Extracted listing
>> start

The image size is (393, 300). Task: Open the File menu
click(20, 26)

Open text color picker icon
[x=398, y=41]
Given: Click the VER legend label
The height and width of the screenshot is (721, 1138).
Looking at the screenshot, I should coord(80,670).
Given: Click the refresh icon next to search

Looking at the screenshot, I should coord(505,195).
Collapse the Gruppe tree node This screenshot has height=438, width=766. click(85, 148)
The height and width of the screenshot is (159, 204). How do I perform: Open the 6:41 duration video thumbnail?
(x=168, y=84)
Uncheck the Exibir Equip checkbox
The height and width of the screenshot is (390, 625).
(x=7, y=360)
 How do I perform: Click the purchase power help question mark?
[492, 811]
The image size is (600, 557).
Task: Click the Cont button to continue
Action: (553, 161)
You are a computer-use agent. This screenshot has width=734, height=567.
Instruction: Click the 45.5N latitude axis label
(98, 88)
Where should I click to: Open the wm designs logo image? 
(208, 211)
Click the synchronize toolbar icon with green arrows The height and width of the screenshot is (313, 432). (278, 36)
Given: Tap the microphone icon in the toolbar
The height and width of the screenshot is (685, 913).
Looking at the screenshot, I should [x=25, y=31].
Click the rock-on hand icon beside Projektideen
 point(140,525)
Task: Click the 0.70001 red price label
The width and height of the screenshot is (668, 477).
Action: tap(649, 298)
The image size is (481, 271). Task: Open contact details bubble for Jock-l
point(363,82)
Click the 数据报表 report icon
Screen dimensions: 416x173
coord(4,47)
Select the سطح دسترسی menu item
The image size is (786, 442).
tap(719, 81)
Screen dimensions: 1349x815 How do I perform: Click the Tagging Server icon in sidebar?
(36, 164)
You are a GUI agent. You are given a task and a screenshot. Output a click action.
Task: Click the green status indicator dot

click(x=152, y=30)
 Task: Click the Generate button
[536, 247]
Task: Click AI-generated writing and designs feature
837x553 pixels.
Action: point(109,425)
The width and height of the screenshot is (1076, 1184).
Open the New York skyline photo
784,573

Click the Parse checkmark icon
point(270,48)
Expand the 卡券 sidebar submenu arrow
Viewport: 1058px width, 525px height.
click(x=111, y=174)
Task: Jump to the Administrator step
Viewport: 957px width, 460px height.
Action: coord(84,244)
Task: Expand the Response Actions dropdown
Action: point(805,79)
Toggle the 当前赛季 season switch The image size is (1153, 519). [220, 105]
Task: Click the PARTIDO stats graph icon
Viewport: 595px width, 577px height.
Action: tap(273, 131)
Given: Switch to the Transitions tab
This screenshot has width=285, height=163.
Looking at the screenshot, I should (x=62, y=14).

>> end

*Aim*
Present every line of the listing above as a numbered list, and leave out the blank lines.

*Solution*
1. The image size is (393, 300). Task: Open the File menu
2. click(20, 26)
3. Open text color picker icon
4. [x=398, y=41]
5. Given: Click the VER legend label
6. The height and width of the screenshot is (721, 1138).
7. Looking at the screenshot, I should coord(80,670).
8. Given: Click the refresh icon next to search
9. Looking at the screenshot, I should coord(505,195).
10. Collapse the Gruppe tree node This screenshot has height=438, width=766. click(85, 148)
11. The height and width of the screenshot is (159, 204). How do I perform: Open the 6:41 duration video thumbnail?
12. (x=168, y=84)
13. Uncheck the Exibir Equip checkbox
14. The height and width of the screenshot is (390, 625).
15. (x=7, y=360)
16.  How do I perform: Click the purchase power help question mark?
17. [492, 811]
18. The image size is (600, 557).
19. Task: Click the Cont button to continue
20. Action: (553, 161)
21. You are a computer-use agent. This screenshot has width=734, height=567.
22. Instruction: Click the 45.5N latitude axis label
23. (98, 88)
24. Where should I click to: Open the wm designs logo image? 
25. (208, 211)
26. Click the synchronize toolbar icon with green arrows The height and width of the screenshot is (313, 432). (278, 36)
27. Given: Tap the microphone icon in the toolbar
28. The height and width of the screenshot is (685, 913).
29. Looking at the screenshot, I should [x=25, y=31].
30. Click the rock-on hand icon beside Projektideen
31.  point(140,525)
32. Task: Click the 0.70001 red price label
33. The width and height of the screenshot is (668, 477).
34. Action: tap(649, 298)
35. The image size is (481, 271). Task: Open contact details bubble for Jock-l
36. point(363,82)
37. Click the 数据报表 report icon
38. Screen dimensions: 416x173
39. coord(4,47)
40. Select the سطح دسترسی menu item
41. The image size is (786, 442).
42. tap(719, 81)
43. Screen dimensions: 1349x815 How do I perform: Click the Tagging Server icon in sidebar?
44. (36, 164)
45. You are a GUI agent. You are given a task and a screenshot. Output a click action.
46. Task: Click the green status indicator dot
47. click(x=152, y=30)
48.  Task: Click the Generate button
49. [536, 247]
50. Task: Click AI-generated writing and designs feature
51. 837x553 pixels.
52. Action: point(109,425)
53. The width and height of the screenshot is (1076, 1184).
54. Open the New York skyline photo
55. 784,573
56. Click the Parse checkmark icon
57. point(270,48)
58. Expand the 卡券 sidebar submenu arrow
59. Viewport: 1058px width, 525px height.
60. click(x=111, y=174)
61. Task: Jump to the Administrator step
62. Viewport: 957px width, 460px height.
63. Action: coord(84,244)
64. Task: Expand the Response Actions dropdown
65. Action: point(805,79)
66. Toggle the 当前赛季 season switch The image size is (1153, 519). [220, 105]
67. Task: Click the PARTIDO stats graph icon
68. Viewport: 595px width, 577px height.
69. Action: tap(273, 131)
70. Given: Switch to the Transitions tab
71. This screenshot has width=285, height=163.
72. Looking at the screenshot, I should (x=62, y=14).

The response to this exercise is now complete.